Usually it’s said with a little exhaustion behind it.
Because many of us don’t feel like we have one.
Families live far apart.
Neighbors sometimes remain polite strangers.
Life moves quickly and privately behind closed doors.
And suddenly the work of raising children can feel strangely solitary.
Parents juggle meals, school drop-offs, bedtime routines, and the thousand tiny tasks that make up family life — often without the kind of everyday support that used to be woven more naturally into communities.
A grandmother nearby.
A neighbor who pops in.
Children drifting between houses until the streetlights come on.
Many parents feel the absence of that village deeply.
But there’s another thought that sometimes occurs to me.
What if the village isn’t something we simply wait for?
What if it’s something we slowly build around each other?

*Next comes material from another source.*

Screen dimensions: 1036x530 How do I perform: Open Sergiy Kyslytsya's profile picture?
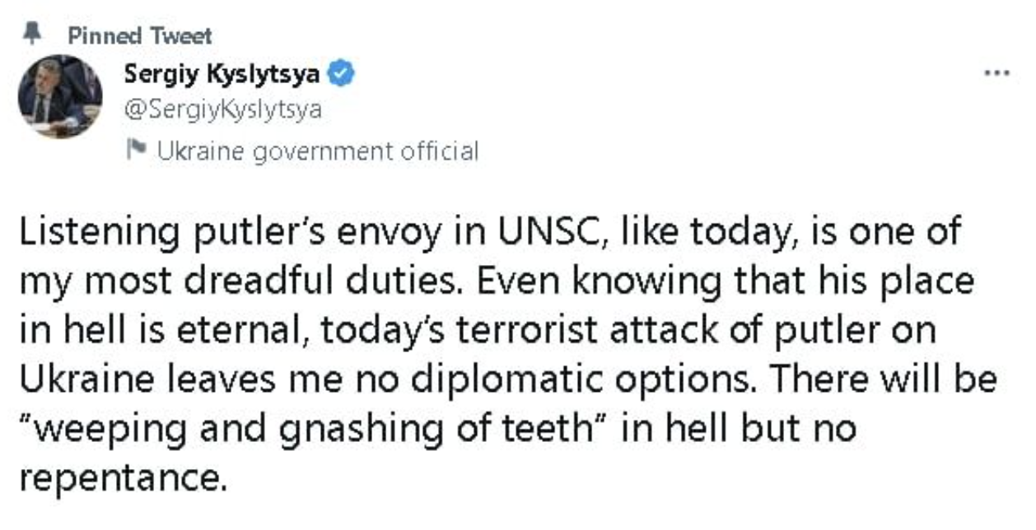click(59, 96)
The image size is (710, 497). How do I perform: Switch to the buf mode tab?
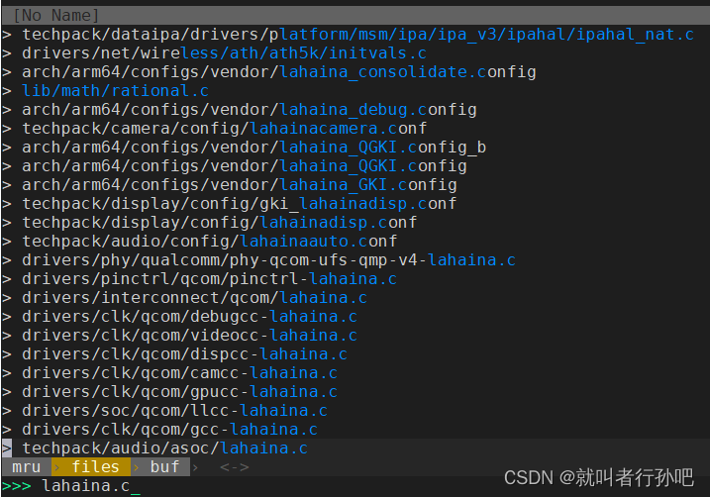tap(164, 466)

Villages have never been magical places where everyone shows up perfectly for everyone else.
They’re usually made from ordinary people doing small things over time.

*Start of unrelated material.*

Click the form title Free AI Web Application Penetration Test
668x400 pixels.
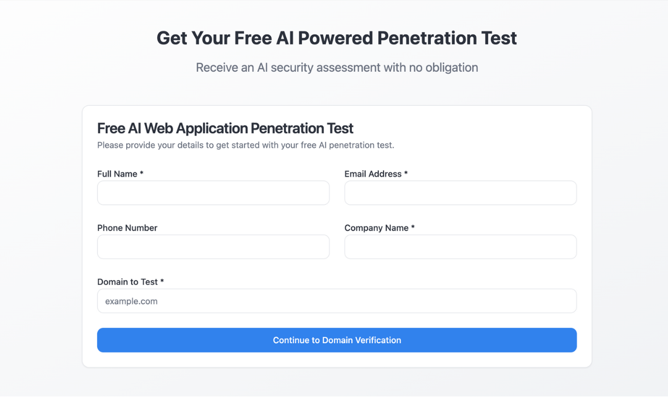[x=225, y=128]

A friend who takes your child for an afternoon when your day has gone sideways.
Someone sending a text that simply says, “I made too much soup.”

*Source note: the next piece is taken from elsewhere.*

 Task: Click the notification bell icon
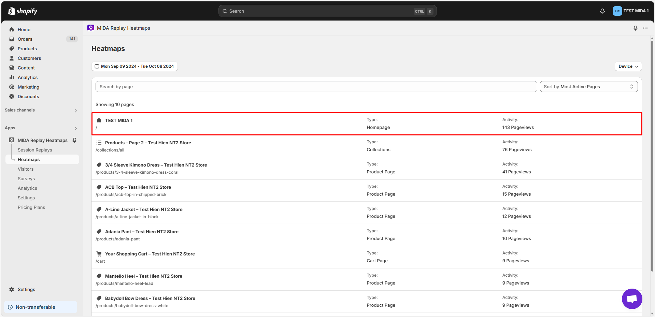click(x=602, y=11)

An extra chair pulled up to the table without much ceremony.
None of these gestures are grand.
But together they create something powerful.
They remind us that family life was never meant to be carried completely alone.
Children benefit from this kind of community too.
When kids grow up around a small circle of trusted adults — family friends, neighbors, teachers — they learn that the world contains many people who care about them.
They gain perspective.
They hear different stories.
They learn how to exist comfortably among people outside their immediate family.
And parents benefit just as much.
Sometimes the most meaningful support isn’t childcare or advice.
Sometimes it’s simply knowing there’s another adult nearby who understands this stage of life — the noise, the mess, the constant search for missing shoes.
Modern life may not hand us villages the way it once did.
But that doesn’t mean they’re impossible.
Often they begin quietly.
With an invitation.
A shared meal.
A neighbor lingering a little longer during an evening walk while the children race scooters up and down the sidewalk.
In our case, the “village” sometimes looks a little different. We’re one of the only young families in a quiet townhome community mostly filled with retirees — which means our boys’ loud backyard games are probably the most exciting thing that happens on the block most days.
And yet those same neighbors often pause to watch the chaos unfold with a kind of amused patience, offering encouragement, waving hello, or stopping to chat while the boys show off whatever new trick they’ve learned that week.
It isn’t the village people tend to imagine.
But slowly, in small and ordinary ways, it begins to feel like one.
Not a perfect village.
Just a handful of people sharing the same small corner of the world — noticing one another, looking out for one another, and quietly reminding each other that family life was never meant to happen entirely behind closed doors.
Maybe a village isn’t something we find.
Maybe it’s something we slowly become for one another.